Records contained in a dataset
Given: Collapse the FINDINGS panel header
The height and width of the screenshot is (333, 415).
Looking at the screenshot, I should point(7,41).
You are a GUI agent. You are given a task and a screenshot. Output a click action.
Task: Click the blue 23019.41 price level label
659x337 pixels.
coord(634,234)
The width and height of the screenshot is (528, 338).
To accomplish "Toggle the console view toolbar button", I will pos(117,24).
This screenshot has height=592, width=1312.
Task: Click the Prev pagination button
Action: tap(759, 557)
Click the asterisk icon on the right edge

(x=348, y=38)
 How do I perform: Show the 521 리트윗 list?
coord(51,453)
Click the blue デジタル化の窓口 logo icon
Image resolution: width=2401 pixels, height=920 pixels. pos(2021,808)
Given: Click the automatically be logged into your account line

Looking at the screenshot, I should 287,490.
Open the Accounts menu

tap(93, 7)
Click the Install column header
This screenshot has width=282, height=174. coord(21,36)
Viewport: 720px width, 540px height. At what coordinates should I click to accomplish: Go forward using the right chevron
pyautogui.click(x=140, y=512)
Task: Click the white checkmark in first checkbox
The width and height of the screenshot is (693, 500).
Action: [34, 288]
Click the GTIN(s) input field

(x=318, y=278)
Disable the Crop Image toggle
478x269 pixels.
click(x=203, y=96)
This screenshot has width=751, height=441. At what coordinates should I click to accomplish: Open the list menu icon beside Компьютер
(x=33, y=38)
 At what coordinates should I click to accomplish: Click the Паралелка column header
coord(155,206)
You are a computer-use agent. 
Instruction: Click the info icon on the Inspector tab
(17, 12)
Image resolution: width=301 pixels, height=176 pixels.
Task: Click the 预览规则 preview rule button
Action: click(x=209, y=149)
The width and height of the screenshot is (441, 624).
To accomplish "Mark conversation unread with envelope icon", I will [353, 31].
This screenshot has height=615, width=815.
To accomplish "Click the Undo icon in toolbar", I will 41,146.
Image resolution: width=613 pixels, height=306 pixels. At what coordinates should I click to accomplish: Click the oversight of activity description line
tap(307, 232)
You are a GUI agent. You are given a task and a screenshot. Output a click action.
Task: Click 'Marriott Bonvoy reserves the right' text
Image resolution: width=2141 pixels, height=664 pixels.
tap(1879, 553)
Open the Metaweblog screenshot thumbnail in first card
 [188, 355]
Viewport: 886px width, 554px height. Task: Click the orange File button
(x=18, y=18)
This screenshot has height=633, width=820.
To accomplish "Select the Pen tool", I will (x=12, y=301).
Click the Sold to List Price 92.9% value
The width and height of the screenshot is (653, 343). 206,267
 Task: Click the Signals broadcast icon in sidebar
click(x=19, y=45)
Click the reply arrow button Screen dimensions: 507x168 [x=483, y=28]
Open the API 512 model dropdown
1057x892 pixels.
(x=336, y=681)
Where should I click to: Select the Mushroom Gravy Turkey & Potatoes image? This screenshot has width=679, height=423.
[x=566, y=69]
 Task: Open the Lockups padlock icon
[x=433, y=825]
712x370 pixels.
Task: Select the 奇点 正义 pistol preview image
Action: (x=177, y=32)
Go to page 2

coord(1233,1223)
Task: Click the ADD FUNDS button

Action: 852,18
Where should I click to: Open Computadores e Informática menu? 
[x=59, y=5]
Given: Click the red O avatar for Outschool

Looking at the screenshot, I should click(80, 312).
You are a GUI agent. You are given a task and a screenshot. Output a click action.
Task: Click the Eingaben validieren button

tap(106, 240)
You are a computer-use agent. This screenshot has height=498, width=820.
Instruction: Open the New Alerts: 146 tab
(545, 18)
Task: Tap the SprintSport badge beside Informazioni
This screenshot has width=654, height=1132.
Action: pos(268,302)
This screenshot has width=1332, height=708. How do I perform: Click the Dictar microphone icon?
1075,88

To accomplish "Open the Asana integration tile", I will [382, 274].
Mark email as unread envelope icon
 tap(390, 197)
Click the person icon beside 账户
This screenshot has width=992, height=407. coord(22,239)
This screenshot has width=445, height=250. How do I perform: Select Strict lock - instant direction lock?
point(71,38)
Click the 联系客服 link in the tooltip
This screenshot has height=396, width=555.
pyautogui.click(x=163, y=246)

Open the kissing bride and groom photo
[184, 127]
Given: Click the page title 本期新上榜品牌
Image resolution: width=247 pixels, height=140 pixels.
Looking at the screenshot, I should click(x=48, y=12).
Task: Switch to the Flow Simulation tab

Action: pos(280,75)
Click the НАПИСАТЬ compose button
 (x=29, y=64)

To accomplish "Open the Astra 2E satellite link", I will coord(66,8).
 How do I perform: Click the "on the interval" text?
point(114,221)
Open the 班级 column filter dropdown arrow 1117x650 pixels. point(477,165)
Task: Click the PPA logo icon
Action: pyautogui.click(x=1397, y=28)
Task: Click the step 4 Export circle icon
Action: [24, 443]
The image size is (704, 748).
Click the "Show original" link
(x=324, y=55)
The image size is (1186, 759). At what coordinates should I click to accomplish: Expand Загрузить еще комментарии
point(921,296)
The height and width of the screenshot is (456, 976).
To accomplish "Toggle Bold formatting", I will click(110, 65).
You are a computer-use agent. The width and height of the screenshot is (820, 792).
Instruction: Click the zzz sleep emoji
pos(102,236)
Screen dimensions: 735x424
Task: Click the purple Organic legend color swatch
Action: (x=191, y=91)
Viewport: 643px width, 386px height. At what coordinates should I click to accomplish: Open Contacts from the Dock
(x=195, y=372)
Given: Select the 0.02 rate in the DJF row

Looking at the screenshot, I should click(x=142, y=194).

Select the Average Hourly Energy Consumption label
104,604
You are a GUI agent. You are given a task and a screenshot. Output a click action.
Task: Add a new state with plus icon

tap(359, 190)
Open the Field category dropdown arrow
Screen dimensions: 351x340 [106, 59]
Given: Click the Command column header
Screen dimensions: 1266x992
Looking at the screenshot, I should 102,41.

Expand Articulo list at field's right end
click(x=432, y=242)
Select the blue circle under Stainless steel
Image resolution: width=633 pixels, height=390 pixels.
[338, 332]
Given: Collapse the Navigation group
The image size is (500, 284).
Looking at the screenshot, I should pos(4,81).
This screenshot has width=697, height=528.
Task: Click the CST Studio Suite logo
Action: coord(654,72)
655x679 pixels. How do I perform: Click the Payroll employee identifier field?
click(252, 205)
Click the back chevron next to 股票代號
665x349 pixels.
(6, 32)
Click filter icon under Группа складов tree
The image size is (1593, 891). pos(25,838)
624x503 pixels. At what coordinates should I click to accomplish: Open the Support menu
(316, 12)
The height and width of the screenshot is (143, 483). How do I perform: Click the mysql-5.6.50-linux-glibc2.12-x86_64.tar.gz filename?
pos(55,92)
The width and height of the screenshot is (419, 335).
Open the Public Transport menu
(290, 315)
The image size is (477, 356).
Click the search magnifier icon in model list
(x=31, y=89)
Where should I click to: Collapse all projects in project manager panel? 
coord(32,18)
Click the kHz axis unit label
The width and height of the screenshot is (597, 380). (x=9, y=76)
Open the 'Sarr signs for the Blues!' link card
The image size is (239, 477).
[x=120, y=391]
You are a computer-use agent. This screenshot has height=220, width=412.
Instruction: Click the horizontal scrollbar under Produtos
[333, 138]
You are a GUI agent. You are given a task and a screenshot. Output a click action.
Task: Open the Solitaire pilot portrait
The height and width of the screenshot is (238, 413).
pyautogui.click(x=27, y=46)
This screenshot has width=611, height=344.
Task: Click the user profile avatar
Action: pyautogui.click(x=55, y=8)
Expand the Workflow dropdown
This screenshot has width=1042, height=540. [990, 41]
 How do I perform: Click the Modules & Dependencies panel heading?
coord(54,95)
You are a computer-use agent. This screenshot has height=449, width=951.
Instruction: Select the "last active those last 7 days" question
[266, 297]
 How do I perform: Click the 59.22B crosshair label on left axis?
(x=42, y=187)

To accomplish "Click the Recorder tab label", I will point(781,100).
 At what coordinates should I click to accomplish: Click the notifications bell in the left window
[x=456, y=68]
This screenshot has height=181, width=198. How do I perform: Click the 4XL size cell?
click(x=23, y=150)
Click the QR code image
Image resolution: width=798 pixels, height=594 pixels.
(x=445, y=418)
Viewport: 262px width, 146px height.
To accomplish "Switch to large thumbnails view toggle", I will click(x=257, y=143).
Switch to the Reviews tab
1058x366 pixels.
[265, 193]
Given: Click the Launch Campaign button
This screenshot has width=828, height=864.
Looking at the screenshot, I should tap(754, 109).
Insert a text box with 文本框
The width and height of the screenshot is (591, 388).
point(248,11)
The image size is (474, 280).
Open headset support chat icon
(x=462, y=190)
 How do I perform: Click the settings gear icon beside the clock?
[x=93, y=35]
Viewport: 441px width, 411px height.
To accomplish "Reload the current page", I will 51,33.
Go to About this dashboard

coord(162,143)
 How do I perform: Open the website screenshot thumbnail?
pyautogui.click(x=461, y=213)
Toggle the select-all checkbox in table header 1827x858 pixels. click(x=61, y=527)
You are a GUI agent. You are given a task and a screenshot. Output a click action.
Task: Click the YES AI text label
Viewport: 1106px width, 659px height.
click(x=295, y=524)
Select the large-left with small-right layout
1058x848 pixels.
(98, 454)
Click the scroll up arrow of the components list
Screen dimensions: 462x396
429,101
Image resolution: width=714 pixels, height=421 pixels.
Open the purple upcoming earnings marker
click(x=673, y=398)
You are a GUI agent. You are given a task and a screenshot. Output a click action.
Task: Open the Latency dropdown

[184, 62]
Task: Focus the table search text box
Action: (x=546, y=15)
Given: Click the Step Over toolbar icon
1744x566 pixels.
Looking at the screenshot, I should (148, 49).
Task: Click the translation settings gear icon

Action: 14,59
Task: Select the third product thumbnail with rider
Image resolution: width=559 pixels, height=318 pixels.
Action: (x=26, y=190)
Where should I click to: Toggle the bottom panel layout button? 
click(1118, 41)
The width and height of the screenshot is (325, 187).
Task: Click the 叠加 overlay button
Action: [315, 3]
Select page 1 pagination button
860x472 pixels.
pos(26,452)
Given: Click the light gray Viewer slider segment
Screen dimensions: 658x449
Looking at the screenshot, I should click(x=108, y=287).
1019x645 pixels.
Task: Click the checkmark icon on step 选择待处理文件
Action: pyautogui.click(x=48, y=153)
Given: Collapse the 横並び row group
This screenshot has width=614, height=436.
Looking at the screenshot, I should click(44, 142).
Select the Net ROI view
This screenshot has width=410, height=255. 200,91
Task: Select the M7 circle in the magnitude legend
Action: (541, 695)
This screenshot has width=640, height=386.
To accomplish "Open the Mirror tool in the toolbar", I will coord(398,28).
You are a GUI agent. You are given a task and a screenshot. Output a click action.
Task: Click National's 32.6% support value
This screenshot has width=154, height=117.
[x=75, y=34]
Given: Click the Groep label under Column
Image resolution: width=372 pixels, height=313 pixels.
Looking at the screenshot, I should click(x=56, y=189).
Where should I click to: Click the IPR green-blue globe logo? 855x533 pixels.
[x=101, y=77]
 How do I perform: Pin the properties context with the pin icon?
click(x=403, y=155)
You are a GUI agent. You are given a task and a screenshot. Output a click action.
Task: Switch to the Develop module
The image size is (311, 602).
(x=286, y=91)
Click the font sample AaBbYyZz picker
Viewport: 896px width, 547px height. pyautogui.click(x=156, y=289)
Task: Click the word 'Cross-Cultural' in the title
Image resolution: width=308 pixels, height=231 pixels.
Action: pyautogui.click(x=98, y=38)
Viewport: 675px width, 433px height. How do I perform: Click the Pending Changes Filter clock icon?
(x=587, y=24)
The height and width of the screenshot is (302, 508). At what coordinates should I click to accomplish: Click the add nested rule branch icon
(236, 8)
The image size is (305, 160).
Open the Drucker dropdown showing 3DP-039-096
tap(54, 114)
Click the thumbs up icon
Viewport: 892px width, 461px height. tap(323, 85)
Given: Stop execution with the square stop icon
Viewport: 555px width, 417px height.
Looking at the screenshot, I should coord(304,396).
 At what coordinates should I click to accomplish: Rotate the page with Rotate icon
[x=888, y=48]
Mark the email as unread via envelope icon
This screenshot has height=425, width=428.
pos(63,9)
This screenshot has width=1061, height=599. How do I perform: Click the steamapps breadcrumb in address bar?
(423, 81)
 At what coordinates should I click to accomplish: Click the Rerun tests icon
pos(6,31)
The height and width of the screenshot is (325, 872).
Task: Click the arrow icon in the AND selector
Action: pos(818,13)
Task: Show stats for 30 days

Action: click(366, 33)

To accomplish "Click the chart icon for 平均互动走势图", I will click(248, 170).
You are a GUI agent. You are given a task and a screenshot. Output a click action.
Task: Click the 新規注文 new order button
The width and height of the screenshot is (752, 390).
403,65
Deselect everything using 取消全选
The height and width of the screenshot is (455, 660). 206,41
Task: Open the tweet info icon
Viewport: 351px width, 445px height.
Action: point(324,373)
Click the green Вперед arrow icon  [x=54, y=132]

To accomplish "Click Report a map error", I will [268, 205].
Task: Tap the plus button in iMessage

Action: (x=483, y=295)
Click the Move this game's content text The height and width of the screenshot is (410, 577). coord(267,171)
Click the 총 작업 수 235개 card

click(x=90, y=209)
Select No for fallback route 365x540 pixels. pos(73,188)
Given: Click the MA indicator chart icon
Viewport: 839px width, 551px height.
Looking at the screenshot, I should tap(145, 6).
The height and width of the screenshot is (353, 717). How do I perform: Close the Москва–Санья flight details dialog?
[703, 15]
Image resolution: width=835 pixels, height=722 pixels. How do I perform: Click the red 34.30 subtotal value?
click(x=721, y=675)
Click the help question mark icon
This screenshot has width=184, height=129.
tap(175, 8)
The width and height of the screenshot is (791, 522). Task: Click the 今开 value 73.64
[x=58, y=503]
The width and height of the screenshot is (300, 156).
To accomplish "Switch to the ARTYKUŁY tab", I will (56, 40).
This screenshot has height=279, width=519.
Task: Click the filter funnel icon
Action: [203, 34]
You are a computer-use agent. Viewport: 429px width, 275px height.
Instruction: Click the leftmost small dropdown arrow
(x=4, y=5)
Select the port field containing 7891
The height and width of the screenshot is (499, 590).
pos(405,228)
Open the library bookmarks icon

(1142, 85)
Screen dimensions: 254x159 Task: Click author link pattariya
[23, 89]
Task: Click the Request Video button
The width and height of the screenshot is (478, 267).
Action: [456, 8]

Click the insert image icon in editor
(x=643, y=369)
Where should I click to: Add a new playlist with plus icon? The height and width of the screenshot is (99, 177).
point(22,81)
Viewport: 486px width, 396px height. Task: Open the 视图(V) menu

Required action: Above are the entries. Copy exactly the part that opens with the line containing "The image size is (311, 602)." and closes with the line containing "Click the green", and no more.

Exercise result:
The image size is (311, 602).
(x=286, y=91)
Click the font sample AaBbYyZz picker
Viewport: 896px width, 547px height. pyautogui.click(x=156, y=289)
Task: Click the word 'Cross-Cultural' in the title
Image resolution: width=308 pixels, height=231 pixels.
Action: pyautogui.click(x=98, y=38)
Viewport: 675px width, 433px height. How do I perform: Click the Pending Changes Filter clock icon?
(x=587, y=24)
The height and width of the screenshot is (302, 508). At what coordinates should I click to accomplish: Click the add nested rule branch icon
(236, 8)
The image size is (305, 160).
Open the Drucker dropdown showing 3DP-039-096
tap(54, 114)
Click the thumbs up icon
Viewport: 892px width, 461px height. tap(323, 85)
Given: Stop execution with the square stop icon
Viewport: 555px width, 417px height.
Looking at the screenshot, I should coord(304,396).
 At what coordinates should I click to accomplish: Rotate the page with Rotate icon
[x=888, y=48]
Mark the email as unread via envelope icon
This screenshot has height=425, width=428.
pos(63,9)
This screenshot has width=1061, height=599. How do I perform: Click the steamapps breadcrumb in address bar?
(423, 81)
 At what coordinates should I click to accomplish: Click the Rerun tests icon
pos(6,31)
The height and width of the screenshot is (325, 872).
Task: Click the arrow icon in the AND selector
Action: pos(818,13)
Task: Show stats for 30 days

Action: click(366, 33)

To accomplish "Click the chart icon for 平均互动走势图", I will click(248, 170).
You are a GUI agent. You are given a task and a screenshot. Output a click action.
Task: Click the 新規注文 new order button
The width and height of the screenshot is (752, 390).
403,65
Deselect everything using 取消全选
The height and width of the screenshot is (455, 660). 206,41
Task: Open the tweet info icon
Viewport: 351px width, 445px height.
Action: point(324,373)
Click the green Вперед arrow icon  [x=54, y=132]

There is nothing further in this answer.